Nesse mesmo dia, foram detidos Ademar Silva, Eduardo Guilherme, João Timóteo, Eugénio Peixoto, William Martinez, Jhon Pulgarin e Carlos Pulgarin, apanhados em flagrante. A carga, que se encontrava dissimulada, de 100 quilos de cocaína, estava avaliada em dois milhões e quatrocentos mil euros – o valor de mercado da droga, na altura, rondava os € 25 a € 30 mil/quilo em Portugal, mas em Espanha o preço subia para os €40 mil/quilo, segundo a investigação.
A “complexa operação” – como descreveria a PJ, num comunicado datado de 24 de fevereiro de 2021 – da UNCTE/PJ resultou de uma investigação do Departamento Central de Investigação e Ação Penal (DCIAP), com o apoio de duas diretorias da PJ e do Departamento de Investigação Criminal (DIC) de Vila Real. A operação contou ainda com a colaboração da Autoridade Tributária e da GNR.

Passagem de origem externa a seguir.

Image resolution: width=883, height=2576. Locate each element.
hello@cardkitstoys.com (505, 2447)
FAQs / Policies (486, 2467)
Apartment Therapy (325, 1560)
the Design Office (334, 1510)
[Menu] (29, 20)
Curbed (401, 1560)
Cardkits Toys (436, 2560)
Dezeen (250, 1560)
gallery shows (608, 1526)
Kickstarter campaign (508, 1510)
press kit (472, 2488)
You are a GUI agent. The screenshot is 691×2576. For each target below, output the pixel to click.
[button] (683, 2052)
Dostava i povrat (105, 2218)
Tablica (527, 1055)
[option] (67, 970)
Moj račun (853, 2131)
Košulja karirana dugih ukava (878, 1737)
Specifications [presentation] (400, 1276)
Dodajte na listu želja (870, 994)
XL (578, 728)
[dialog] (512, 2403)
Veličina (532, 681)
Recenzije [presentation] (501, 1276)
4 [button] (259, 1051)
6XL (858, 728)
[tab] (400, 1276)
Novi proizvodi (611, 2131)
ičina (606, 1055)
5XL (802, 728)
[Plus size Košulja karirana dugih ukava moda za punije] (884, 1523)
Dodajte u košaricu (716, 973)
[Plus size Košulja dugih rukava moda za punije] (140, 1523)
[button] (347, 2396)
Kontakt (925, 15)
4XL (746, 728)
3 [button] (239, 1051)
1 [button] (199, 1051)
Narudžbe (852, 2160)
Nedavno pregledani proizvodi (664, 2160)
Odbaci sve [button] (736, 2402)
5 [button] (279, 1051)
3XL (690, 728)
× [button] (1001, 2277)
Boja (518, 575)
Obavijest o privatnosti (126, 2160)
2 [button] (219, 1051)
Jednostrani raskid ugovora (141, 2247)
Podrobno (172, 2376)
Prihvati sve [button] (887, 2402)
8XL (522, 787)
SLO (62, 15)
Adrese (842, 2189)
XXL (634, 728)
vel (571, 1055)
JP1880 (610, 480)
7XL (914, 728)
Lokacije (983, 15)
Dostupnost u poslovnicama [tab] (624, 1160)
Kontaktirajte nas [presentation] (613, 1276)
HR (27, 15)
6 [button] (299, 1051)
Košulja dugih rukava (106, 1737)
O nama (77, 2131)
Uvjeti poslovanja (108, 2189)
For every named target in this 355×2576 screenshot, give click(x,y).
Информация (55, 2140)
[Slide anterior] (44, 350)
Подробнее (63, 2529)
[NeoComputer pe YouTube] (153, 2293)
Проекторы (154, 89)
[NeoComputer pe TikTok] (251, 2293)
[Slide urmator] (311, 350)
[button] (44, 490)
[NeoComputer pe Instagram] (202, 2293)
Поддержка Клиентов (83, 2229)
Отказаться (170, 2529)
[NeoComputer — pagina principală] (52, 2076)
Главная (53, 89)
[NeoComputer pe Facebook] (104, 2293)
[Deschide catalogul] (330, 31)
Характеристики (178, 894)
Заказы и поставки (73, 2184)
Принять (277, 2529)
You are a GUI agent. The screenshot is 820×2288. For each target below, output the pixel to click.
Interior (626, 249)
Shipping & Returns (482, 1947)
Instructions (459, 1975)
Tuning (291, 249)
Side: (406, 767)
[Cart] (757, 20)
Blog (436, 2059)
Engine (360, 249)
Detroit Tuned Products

O coletivo de juízes do Tribunal de Viseu condenou, a penas de prisão, por tráfico de estupefacientes, associação criminosa e branqueamento de capitais os arguidos Ademar Silva (a 17 anos de prisão) – que ainda foi condenado por posse de arma proibida –, Eduardo Guilherme (10 anos), João Timóteo (oito anos e seis meses), Eugénio Peixoto (11 anos e seis meses), William Martinez (13 anos), Jhon Pulgarin (sete anos e seis meses) e Carlos Pulgarin (oito anos e seis meses). Franclim Silva e Helena Lemos foram condenados a quatro anos de pena suspensa.